Go through the data below and copy each line that includes "agent".

○ ○ ○ ○ ○

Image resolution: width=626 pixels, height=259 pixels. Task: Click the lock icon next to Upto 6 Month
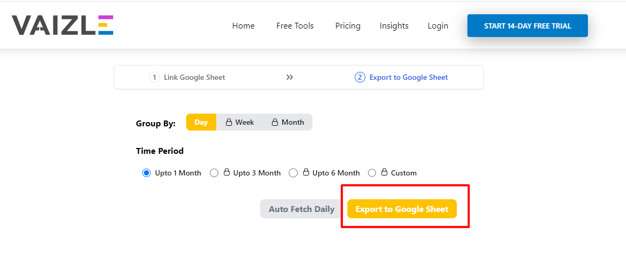point(306,172)
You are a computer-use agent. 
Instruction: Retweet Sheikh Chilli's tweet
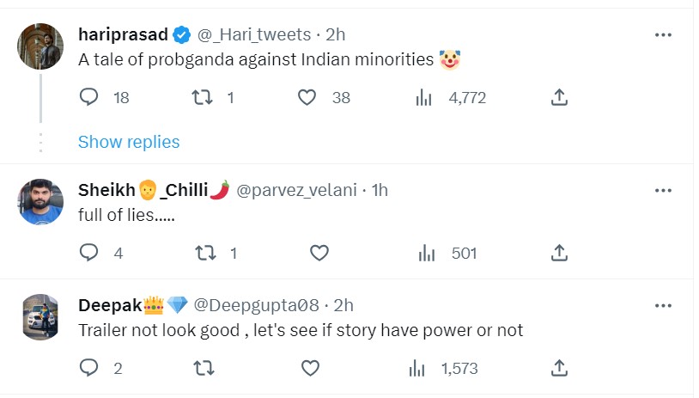(204, 253)
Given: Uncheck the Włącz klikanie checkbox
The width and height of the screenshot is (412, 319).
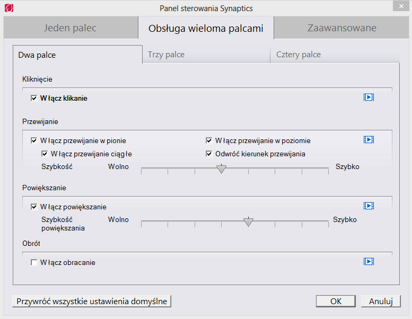Looking at the screenshot, I should [34, 98].
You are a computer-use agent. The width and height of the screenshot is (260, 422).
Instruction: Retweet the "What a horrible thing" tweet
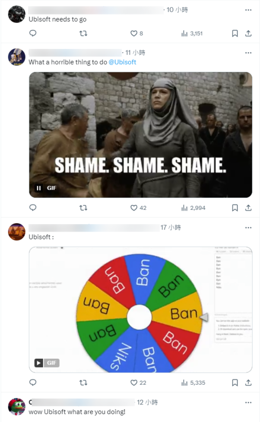[83, 208]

○ ○ ○ ○ ○

* Answer for this exercise *
You are a computer-use agent. 
You are a computer-use agent. The width and height of the screenshot is (260, 422).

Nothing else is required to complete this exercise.